Unbeirrbar beharrt in Tschechien die katholische Kirche auf der Rückgabe von etwa 170.000 Hektar Boden und Liegenschaften im Wert von 3,5 Milliarden Euro. Die Regierung und eine Mehrheit der Bevölkerung finden dies Verlangen maßlos überzogen. Der Streit zwischen Staat und Kirche ist längst zum prekärsten internen Restitutionsfall avanciert und sorgt für viel Unnachgiebigkeit auf beiden Seiten.
Möglicherweise ist Kulturminister Pawel Dostal wirklich nicht der beste Mann, um mit dieser Kirche über die Rückgabe ihres Eigentums zu verhandeln. Der wegen seiner Zuständigkeit für Glaubensgemeinschaften mit der zähen Causa befasste Sozialdemokrat gesteht ungeniert: "Seit ich als Junge von einem Pfarrer mit einem Rohrstock verprügelt wurde, ist meine Haltung dem Katholizismus gegenüber ziemlich reservierter Natur."

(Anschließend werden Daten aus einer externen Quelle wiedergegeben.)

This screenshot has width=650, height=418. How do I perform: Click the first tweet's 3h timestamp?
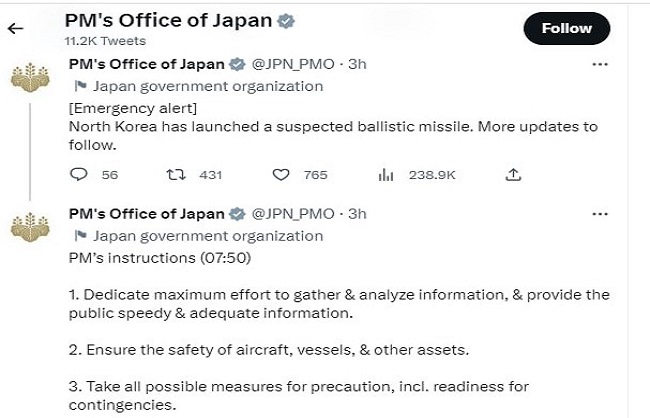click(357, 64)
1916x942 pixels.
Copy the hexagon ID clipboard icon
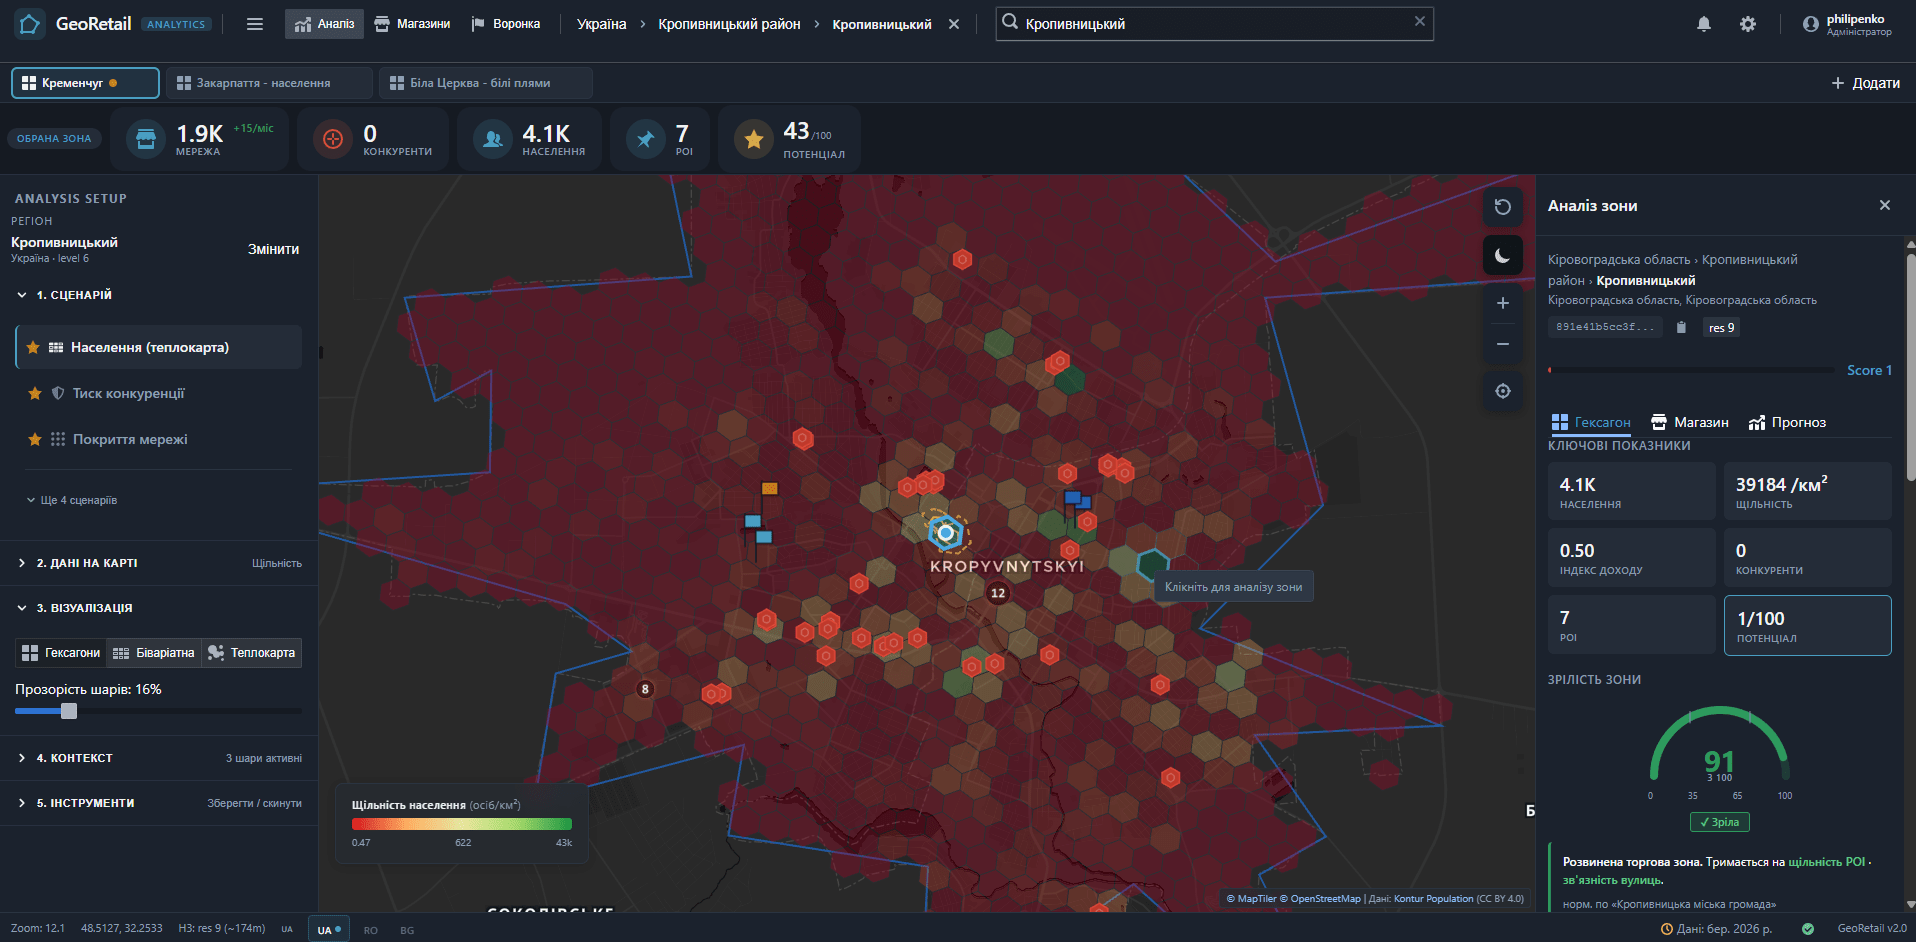[x=1681, y=327]
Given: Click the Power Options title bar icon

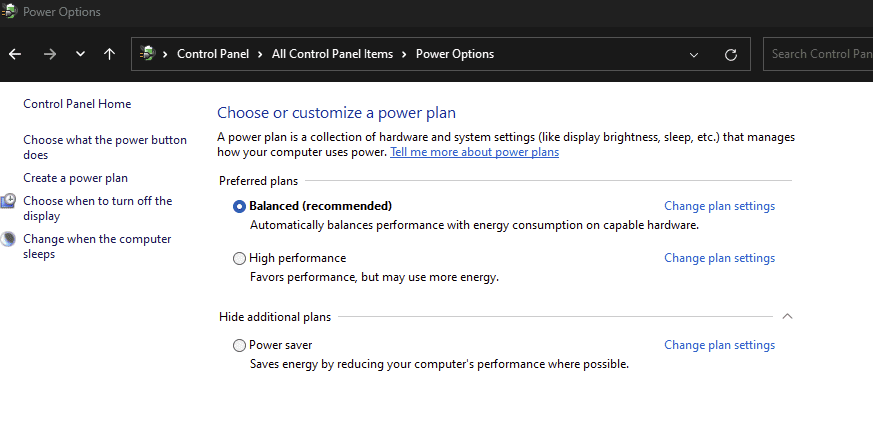Looking at the screenshot, I should [x=9, y=11].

Mit dem Jahresende wird Dostal erlöst: Die Mission, mit Kardinal Miroslav Vlk über die Restitution des Kirchenbesitzes zu verhandeln, soll dann Vizepremier Petr Mares übernehmen - im Gegensatz zum Atheisten Dostal zumindest auf dem Papier ein Katholik. Seine Eminenz wird sich über den Wechsel freuen. "Ich habe mit Minister Dostal ausschließlich negative Erfahrungen gemacht", so der Kardinal unlängst vor einem nicht gerade handverlesenen Kreis. Der Vorsitzende der tschechischen Bischofskonferenz, der Olmützer Erzbischof Jan Graubner, ging noch weiter, er weigerte sich zuletzt, überhaupt noch ein Wort mit dem Kulturminister zu wechseln.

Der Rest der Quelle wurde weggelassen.